» PASSAGE PROVIDED
▼

Any comments on improving the above are welcome.

Also, where do I stick the LED pulsing now in, so they pulse at the binaural beat (the frequency difference)?

 

[Pommie]

I don't understand your sine table. It seems to go 1, 9, 5, 13, 3, 11 .... which doesn't look very sinusoidal.

A quick play with excel gives a 20 byte sign table as,
7,9,11,13,14,14,14,13,11,9,7,5,3,1,0,0,0,1,3,5,7,9,11,13,14,14,14,13,11,9
Where,
7 represents 0
0 represents -1
14 represents +1

As for the binaural beat, I would guess that the LED should be on if one wave form is the opposite sign to the other waveform, but I suspect this would be twice the frequency. Maybe when A>0 and B<0 then LEN is on will work.

Mike.

 

[3dluvr]

The sine table is for a 4-bit based resistor network: 1k, 2k, 3k9, 8k2 which seems to work pretty good here (at least according to my scope)

Should I just tie the LEDs to the PWM instead of the one or the other timer, but then I'm afraid that pulsing would be off because the PWM and the timers would not be in the right sync?

If base freq is ~258.7 and second freq ~250.8 the difference is 7.9Hz and that would be the proper pulsing for the LEDs, but does that mean that they need to be on the whole time of those 7.9Hz (126.58227ms) or half the time 3.95Hz (63.29113ms) ?!

Thanks

 

[3dluvr]

void interrupt(){
    position+=868;
    PORTB=SineTab[(position>>8)&31];
    position2+=819;
    PORTA=SineTab[(position2>>8)&31];
}

or, if you want to use just port B,

void interrupt(){
    position+=868;
    Temp=SineTab[(position>>8)&31]<<4;
    position2+=819;
    PORTB=Temp|SineTab[(position2>>8)&31];
}

I'm trying to understand and implement the code above, where should we increase the position/position2 and how do we check we are at the end of the sine table to reset the position/position2?

Am I to presume you are using timer1 which is 16-bit, but you said 500ns which is 0.5us, so at 8MHz that's 1/4 of the instruction cycle or T1_DIV_BY_4 ?

 

[kchriste]

You won't be able to implement an interrupt at a 500ns rate on a PIC running at 8Mhz which gives you a 500ns instruction cycle. So Pommie's DDS method, while very elegant, won't work for you.
EDIT: OOpps. I see he really meant 500uS not 500ns!!!! So it will work at that rate:

868/(500*10-6*32*256) = 211.9

 

[Pommie]

I'm trying to understand and implement the code above, where should we increase the position/position2 and how do we check we are at the end of the sine table to reset the position/position2?

The instruction
position+=868;
increments the position. In effect, all the values that we are using are multiplied by 256 and so to get the actual position in the table we have to do position>>8. As out table is 32 entries long then we can simply use the bottom 5 bits of the divided value. Hence,

PORTB=SineTab[(position>>8)&31];

(position>>8)&31 divides position by 256 and keeps only the bottom 5 bits.

▲

» WHAT YOU WILL DO
In the forum thread, which resistor values make up the 4-bit resistor network that the sine table is for? The entries are separate material with no link to the forum thread.

» RECORDS SHOWN

▼

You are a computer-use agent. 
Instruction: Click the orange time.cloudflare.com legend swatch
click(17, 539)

▲
▼

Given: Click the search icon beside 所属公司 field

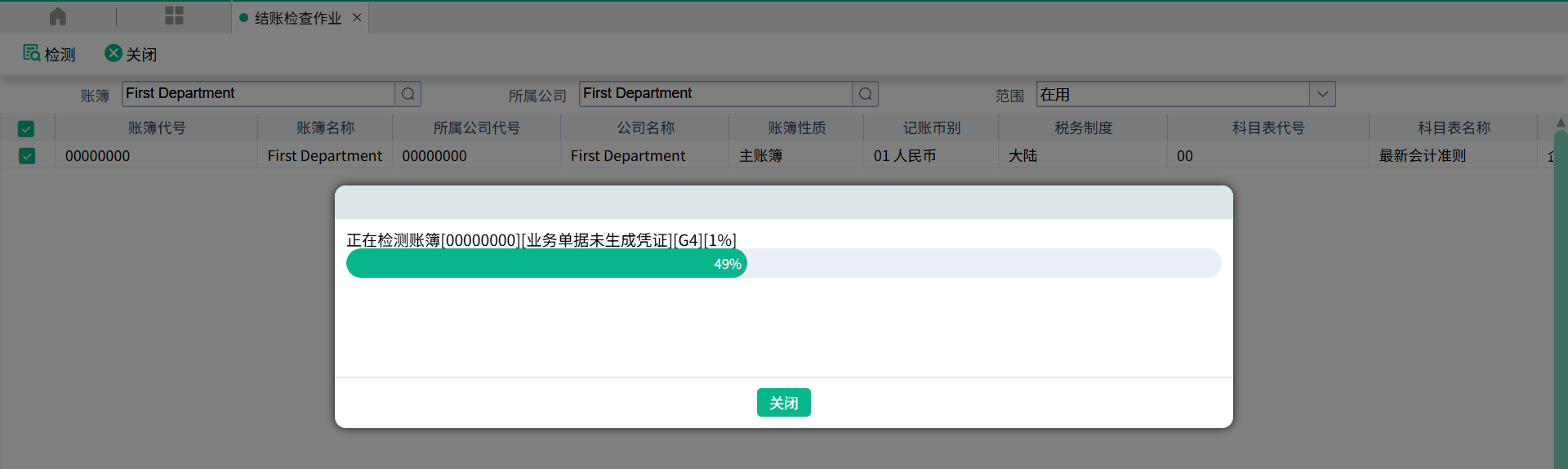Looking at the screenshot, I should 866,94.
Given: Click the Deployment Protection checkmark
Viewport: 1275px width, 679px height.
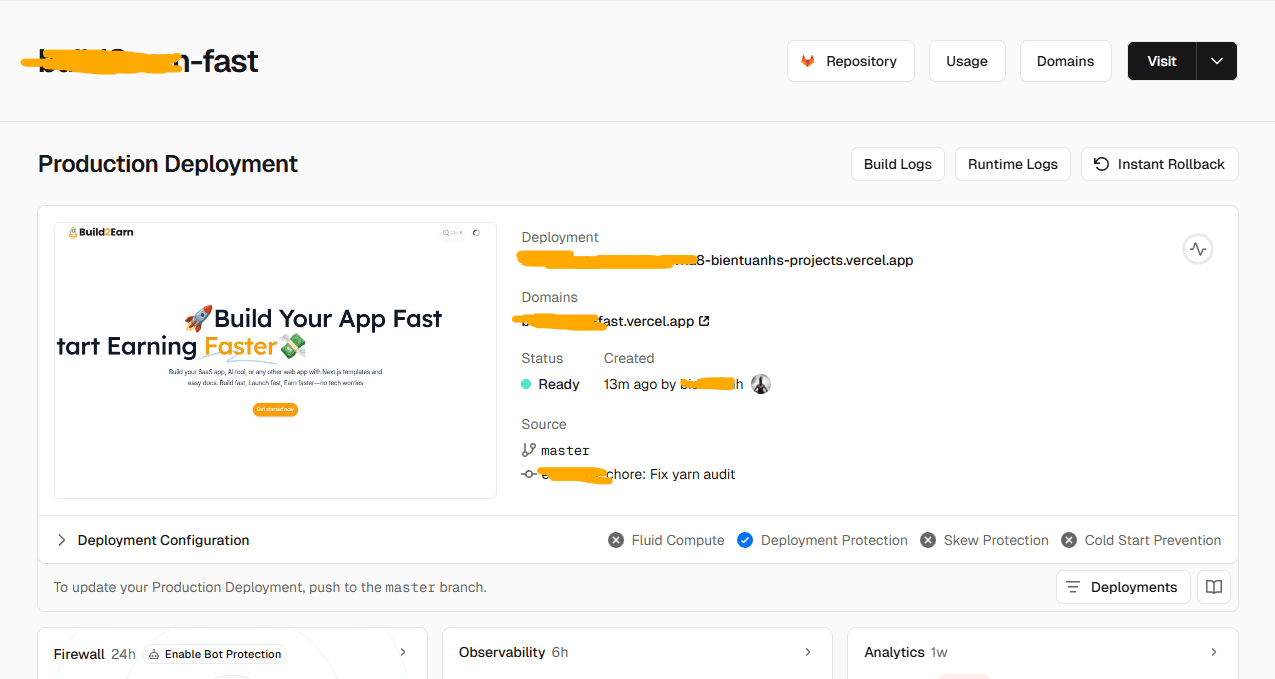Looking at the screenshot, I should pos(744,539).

▲
▼

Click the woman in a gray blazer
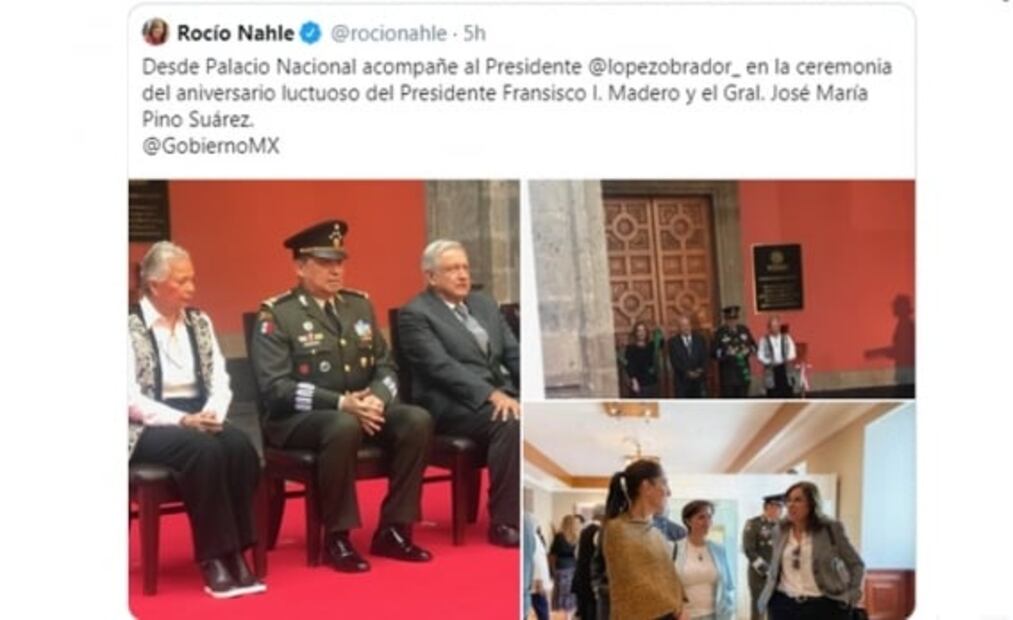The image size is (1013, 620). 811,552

▲

» SOLVED PROBLEM
1k, 2k, 3k9, and 8k2.